In March and April 2019, the Centers for Medicare and Medicaid Services (CMS) issued several proposed and final rules that affect patient coverage for cancer-related benefits, payment models, and the paperwork nurses often complete to ensure those benefits are billed correctly.

Medicare Advantage Final Rule Expands Telehealth Benefits

To improve access to care in rural and underserved areas and to reduce patients’ need to travel to and from providers, CMS issued a final rule on April 16, 2019, that expanded coverage for telehealth services in Medicare Advantage plans. The financing change enables health plans to better fund the cost of telehealth services through government-paid capitation instead of rebate dollars or premium increases, which have been a disincentive for using telehealth more broadly. 

The final rule implements telehealth services as an expanded Medicare Advantage basic benefit effective January 1, 2020. If the plans choose to offer expanded telehealth benefits, nurses may have more opportunity to provide remote patient monitoring services and use technologies such as e-mail, video, and two-way nurse telephone call-in. ONS is supportive of expanded telehealth coverage and reimbursement for nurses and nurse practitioners to perform those services.

Primary Care First Payment Models Incent Palliative Care and Hospice Services 

CMS’s two new alternative payment models incorporate recommendations that ONS (2018) and other patient advocacy organizations submitted to the Department of Health and Human Services to improve access to palliative care services for those with serious illness such as cancer.

To reduce cost and improve outcomes, the Primary Care First initiative, which CMS released April 22, will allow nurse practitioners (NPs) to participate in a five-year alternative payment model. Eligible NPs and other health providers must be certified in internal medicine, general medicine, geriatric medicine, family medicine, and/or hospice and palliative medicine; work in primary care settings in select regions; and meet certain other specified criteria. CMS will provide participants with a monthly, population-based payment, plus a flat fee for each primary care visit, and offer performance-based incentives for reducing costs, including lowering hospital visits. 
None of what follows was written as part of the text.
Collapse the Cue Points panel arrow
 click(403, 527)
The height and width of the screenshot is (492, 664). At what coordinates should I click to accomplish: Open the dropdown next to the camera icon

 A second Primary Care First model will offer higher payments for primary care providers serving high-need populations—Medicare beneficiaries with complex, chronic, or serious illnesses who lack primary care and/or care coordination. Medicare providers of hospice and palliative care services are also included. The CMS Innovation Center will launch both models in 2020 in 26 regions. 

Interoperability Changes Could Help Relieve Nurses’ Paperwork Burdens

CMS introduced the Interoperability and Patient Access proposed rule on March 4, 2019, to make “patient health data more useful and transferable through open, secure, standardized and machine-readable formats while reducing restrictive burdens on providers”. Nurses and other healthcare providers would benefit from the proposed improvements that would streamline the prior authorization process and eliminate the need to write duplicative letters of medical necessity or repeat utilization reviews, risk screenings, and assessments for patients.

If the rule is approved, it would help overcome current barriers to electronic health record adoption, such as lack of a unique patient identifier, lack of standardized interface technologies, information blocking by providers, and data privacy concerns. Specific areas it addresses:

  • APIs: A key provision is requiring certain insurers to adopt standard and transparent open application interfaces (APIs) that connect software among vendors’ systems so that patients can access their data. Vendors would be required to develop standardized health data that all EHR systems could capture. 
  • Trust networks: Certain federal health plans would be required to participate in trust networks to improve interoperability. 
  • Dual-eligible beneficiaries: The proposed rule would require daily versus monthly data exchange between state Medicaid and federal Medicare programs to ensure interoperability for dual-eligible beneficiaries. 

ONS submitted comments to share nurses’ support for efforts to improve interoperability and care coordination among providers, particularly those caring for patients with complex advanced illness such as cancer.